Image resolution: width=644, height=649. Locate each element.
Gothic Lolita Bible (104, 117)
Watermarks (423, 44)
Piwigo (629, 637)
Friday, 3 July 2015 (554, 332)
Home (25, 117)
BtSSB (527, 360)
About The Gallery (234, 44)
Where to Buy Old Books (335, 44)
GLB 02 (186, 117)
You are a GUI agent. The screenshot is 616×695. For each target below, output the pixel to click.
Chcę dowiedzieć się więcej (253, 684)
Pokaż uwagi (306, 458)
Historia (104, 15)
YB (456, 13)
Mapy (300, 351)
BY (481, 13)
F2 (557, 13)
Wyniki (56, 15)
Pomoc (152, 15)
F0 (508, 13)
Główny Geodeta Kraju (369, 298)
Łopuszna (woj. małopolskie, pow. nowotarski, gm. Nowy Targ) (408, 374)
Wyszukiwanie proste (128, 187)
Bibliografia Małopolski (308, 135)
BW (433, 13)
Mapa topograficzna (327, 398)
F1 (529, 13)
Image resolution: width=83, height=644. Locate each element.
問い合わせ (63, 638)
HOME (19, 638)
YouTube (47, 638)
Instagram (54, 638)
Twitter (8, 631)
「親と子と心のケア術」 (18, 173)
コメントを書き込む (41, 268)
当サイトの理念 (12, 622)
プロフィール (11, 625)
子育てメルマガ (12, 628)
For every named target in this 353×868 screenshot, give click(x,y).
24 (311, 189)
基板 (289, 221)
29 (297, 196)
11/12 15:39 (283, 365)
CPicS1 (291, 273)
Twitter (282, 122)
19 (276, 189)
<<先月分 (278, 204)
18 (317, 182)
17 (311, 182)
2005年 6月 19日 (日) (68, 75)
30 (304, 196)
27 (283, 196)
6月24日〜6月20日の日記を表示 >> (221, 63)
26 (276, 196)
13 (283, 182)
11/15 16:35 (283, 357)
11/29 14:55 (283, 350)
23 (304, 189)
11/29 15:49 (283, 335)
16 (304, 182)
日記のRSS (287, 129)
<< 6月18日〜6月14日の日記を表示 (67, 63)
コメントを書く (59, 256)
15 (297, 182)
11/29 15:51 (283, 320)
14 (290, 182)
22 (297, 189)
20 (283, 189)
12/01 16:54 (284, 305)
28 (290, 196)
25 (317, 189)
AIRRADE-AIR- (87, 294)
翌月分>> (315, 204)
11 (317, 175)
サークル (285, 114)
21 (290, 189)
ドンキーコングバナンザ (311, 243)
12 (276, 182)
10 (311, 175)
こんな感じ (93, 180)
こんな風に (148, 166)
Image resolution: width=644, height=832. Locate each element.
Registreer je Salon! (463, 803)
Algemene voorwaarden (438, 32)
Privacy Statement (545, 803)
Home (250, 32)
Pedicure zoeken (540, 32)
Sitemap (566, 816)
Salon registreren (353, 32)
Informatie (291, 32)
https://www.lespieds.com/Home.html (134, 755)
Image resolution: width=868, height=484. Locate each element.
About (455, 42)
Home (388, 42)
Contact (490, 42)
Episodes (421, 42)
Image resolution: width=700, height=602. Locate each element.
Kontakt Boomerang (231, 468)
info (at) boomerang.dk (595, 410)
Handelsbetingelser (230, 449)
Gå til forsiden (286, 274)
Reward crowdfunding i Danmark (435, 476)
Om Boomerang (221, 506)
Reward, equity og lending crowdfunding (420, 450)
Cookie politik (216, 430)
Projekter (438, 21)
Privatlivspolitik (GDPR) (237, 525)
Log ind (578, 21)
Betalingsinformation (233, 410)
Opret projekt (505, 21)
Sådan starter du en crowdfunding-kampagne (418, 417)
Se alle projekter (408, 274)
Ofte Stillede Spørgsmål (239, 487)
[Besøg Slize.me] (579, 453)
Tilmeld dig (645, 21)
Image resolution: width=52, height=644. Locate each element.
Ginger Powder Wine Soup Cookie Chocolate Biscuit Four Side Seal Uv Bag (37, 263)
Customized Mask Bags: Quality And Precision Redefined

- _INSTRUCTIONS FOR THE TASK_
Copy out the whole listing above word for word, keeping every line in its original order.

- _ANSWER_
Image resolution: width=644, height=649. Locate each element.
Gothic Lolita Bible (104, 117)
Watermarks (423, 44)
Piwigo (629, 637)
Friday, 3 July 2015 (554, 332)
Home (25, 117)
BtSSB (527, 360)
About The Gallery (234, 44)
Where to Buy Old Books (335, 44)
GLB 02 (186, 117)
You are a GUI agent. The screenshot is 616×695. For each target below, output the pixel to click.
Chcę dowiedzieć się więcej (253, 684)
Pokaż uwagi (306, 458)
Historia (104, 15)
YB (456, 13)
Mapy (300, 351)
BY (481, 13)
F2 (557, 13)
Wyniki (56, 15)
Pomoc (152, 15)
F0 (508, 13)
Główny Geodeta Kraju (369, 298)
Łopuszna (woj. małopolskie, pow. nowotarski, gm. Nowy Targ) (408, 374)
Wyszukiwanie proste (128, 187)
Bibliografia Małopolski (308, 135)
BW (433, 13)
Mapa topograficzna (327, 398)
F1 (529, 13)
Image resolution: width=83, height=644. Locate each element.
問い合わせ (63, 638)
HOME (19, 638)
YouTube (47, 638)
Instagram (54, 638)
Twitter (8, 631)
「親と子と心のケア術」 (18, 173)
コメントを書き込む (41, 268)
当サイトの理念 (12, 622)
プロフィール (11, 625)
子育てメルマガ (12, 628)
For every named target in this 353×868 screenshot, give click(x,y).
24 (311, 189)
基板 (289, 221)
29 (297, 196)
11/12 15:39 (283, 365)
CPicS1 (291, 273)
Twitter (282, 122)
19 (276, 189)
<<先月分 (278, 204)
18 (317, 182)
17 (311, 182)
2005年 6月 19日 (日) (68, 75)
30 (304, 196)
27 (283, 196)
6月24日〜6月20日の日記を表示 >> (221, 63)
26 (276, 196)
13 (283, 182)
11/15 16:35 (283, 357)
11/29 14:55 (283, 350)
23 (304, 189)
11/29 15:49 (283, 335)
16 (304, 182)
日記のRSS (287, 129)
<< 6月18日〜6月14日の日記を表示 (67, 63)
コメントを書く (59, 256)
15 (297, 182)
11/29 15:51 (283, 320)
14 (290, 182)
22 (297, 189)
20 (283, 189)
12/01 16:54 (284, 305)
28 (290, 196)
25 (317, 189)
AIRRADE-AIR- (87, 294)
翌月分>> (315, 204)
11 (317, 175)
サークル (285, 114)
21 (290, 189)
ドンキーコングバナンザ (311, 243)
12 (276, 182)
10 (311, 175)
こんな感じ (93, 180)
こんな風に (148, 166)
Image resolution: width=644, height=832. Locate each element.
Registreer je Salon! (463, 803)
Algemene voorwaarden (438, 32)
Privacy Statement (545, 803)
Home (250, 32)
Pedicure zoeken (540, 32)
Sitemap (566, 816)
Salon registreren (353, 32)
Informatie (291, 32)
https://www.lespieds.com/Home.html (134, 755)
Image resolution: width=868, height=484. Locate each element.
About (455, 42)
Home (388, 42)
Contact (490, 42)
Episodes (421, 42)
Image resolution: width=700, height=602. Locate each element.
Kontakt Boomerang (231, 468)
info (at) boomerang.dk (595, 410)
Handelsbetingelser (230, 449)
Gå til forsiden (286, 274)
Reward crowdfunding i Danmark (435, 476)
Om Boomerang (221, 506)
Reward, equity og lending crowdfunding (420, 450)
Cookie politik (216, 430)
Projekter (438, 21)
Privatlivspolitik (GDPR) (237, 525)
Log ind (578, 21)
Betalingsinformation (233, 410)
Opret projekt (505, 21)
Sådan starter du en crowdfunding-kampagne (418, 417)
Se alle projekter (408, 274)
Ofte Stillede Spørgsmål (239, 487)
[Besøg Slize.me] (579, 453)
Tilmeld dig (645, 21)
Image resolution: width=52, height=644. Locate each element.
Ginger Powder Wine Soup Cookie Chocolate Biscuit Four Side Seal Uv Bag (37, 263)
Customized Mask Bags: Quality And Precision Redefined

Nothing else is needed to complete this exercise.